Doom didnt need help doing his constraint thing. In fact, he wanted to be alone. "There are always risks in these things. I have a tendency to underestimate ghosts. It would be safer for everybody if you stayed away till I finish."
I said, "You heard him."
The party broke up. Nobody said much to anybody else. There was a lot of thinking going on.
Peters went to the kitchen to ride herd on Cook. Kaid went up to take care of the old man, probably with severely mixed feelings. I had them. It was hard to reconcile the General Stantnor of the Cantard War with the vicious monster we'd uncovered here.
Morley went outside to talk about old times with Dojango and his big green brothers. I took Jennifer up to her suite and put her back to bed, alone, to rest. She was badly shaken, seemed to want to curl up and make the world go away.
I didn't blame her. I'd be the same way if I found out my father murdered my mother.
I didn't tell her why she was in such bad shape physically. She had enough troubles. And I still wasn't sure I could accept that myself.
Nothing much to do till Doom was ready to go. I put my coat on and walked out to the Stantnor graveyard. I stared at Eleanor's marker awhile, trying to make peace with myself. It didn't work. I noticed a shovel leaning against the fence. Wayne had left it behind, as though he'd known there would be more graves to dig and why bother lugging tools back and forth? I found a spot and started digging, trying to lose myself preparing Chain's resting place.
That didn't work very well.
It especially didn't work when, after I was about three feet down, I noticed Eleanor by her tombstone, watching me. I stopped, tried to read something from features that were none too clear in daylight.

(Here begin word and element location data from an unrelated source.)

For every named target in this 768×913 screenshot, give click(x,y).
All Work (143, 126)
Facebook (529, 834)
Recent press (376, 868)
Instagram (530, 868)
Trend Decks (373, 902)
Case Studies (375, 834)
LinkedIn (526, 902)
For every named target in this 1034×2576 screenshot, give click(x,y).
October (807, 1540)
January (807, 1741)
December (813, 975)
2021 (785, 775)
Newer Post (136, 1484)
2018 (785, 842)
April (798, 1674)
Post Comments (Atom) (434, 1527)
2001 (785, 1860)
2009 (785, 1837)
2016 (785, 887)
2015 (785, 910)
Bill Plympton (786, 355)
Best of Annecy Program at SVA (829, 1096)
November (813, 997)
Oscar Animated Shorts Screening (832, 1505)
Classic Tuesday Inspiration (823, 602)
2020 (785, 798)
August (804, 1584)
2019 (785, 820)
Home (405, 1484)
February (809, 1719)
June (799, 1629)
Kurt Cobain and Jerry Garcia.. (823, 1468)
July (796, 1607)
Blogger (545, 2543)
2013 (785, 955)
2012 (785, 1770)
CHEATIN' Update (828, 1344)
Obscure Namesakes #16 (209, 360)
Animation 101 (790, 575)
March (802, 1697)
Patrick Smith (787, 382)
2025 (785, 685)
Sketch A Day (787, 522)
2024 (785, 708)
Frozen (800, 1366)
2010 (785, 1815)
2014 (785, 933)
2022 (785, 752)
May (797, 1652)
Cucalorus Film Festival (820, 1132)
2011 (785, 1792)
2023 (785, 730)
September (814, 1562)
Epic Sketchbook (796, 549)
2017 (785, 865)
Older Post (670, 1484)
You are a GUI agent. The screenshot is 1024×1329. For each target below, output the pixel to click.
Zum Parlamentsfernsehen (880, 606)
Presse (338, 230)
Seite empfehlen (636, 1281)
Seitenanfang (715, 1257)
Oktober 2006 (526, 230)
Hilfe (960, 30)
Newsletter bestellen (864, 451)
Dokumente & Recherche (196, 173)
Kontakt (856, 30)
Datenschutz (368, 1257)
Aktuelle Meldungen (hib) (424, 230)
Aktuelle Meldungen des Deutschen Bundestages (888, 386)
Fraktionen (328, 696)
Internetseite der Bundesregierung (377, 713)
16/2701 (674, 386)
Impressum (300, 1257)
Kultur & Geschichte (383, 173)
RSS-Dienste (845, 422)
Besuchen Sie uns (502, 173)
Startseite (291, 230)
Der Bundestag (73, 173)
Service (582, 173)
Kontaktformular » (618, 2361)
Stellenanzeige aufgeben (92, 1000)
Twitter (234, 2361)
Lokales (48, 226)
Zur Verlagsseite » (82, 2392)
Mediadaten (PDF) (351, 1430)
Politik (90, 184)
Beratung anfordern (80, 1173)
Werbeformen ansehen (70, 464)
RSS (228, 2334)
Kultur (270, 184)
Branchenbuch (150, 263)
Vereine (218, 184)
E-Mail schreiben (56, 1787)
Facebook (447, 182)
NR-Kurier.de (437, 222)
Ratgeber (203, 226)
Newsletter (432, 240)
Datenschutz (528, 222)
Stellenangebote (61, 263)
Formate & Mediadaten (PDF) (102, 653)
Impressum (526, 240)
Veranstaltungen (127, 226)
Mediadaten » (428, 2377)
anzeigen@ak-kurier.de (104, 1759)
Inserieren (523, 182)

She'd been pretty substantial last night—because she'd sucked so much life out of Stantnor. Had she taken on substance at other times, to attack him by eliminating his servants? A ghost could make murder put of even apparently accidental deaths, by maddening a bull or maybe causing heart attacks. "I'm sorry, Eleanor. I never meant to hurt you."
She didn't say anything. She never did, except that once, when she found me outside Peters's room.
She seemed to gain substance. What was taking Doom so long? Was she giving him more trouble than he'd expected? I tried to think about that, the grave I was digging, lunch, the killer still to be caught, anything but the sad, futile, brief life this woman had lived.
It didn't work.
I sat on the edge of the grave, in the muck, and cried for her.
Then she was sitting opposite me wearing that look of concern, the same one she'd worn when she'd found me hurt. She didn't have enough substance not to be transparent. I told her, "I wish it could have been different for you. I wish you could've lived in my time. Or I in yours." And I meant it.
She reached out. Her touch was like the impact of falling swansdown. She smiled a weak, sad, forgiving smile. I tried to smile back but I couldn't.
There are evils in this world. It's the nature of things that there are, though it's a struggle accepting that. Because what Eleanor Stantnor had suffered, through no fault of her own, was an evil beyond ordinary evils. It was the kind of evil that goes beyond Man and rests squarely on the shoulders of the gods. It was the kind of evil that had left me an essentially godless man. I can't give allegiance to sky-beasts who'd let things like that happen to the undeserving.
General Stantnor would suffer in turn but the guilt wasn't all his. Nor did it belong to Eleanor's parents. Her mother had tried to protect her. Nor did it belong to the world as a whole. If there are gods at all, they deserved equal pain.
I looked up. Doom must have been finishing up, maybe getting an edge because she was distracted by me. She had little substance left. But she smiled as she faded. At me. Maybe the guy who had been best to her, ever. And you can guess how little that made me feel. I said, "Be at peace, Eleanor."
Then she was gone.
I dug some more, in a fury, like I was going to open a gate to hell and shove all the evils of the world down that hole. When I had a grave a foot deeper than necessary I came to my senses, sort of. I hoisted myself out and headed for the house. I had so much mud on me I feared somebody might mistake me for a draug.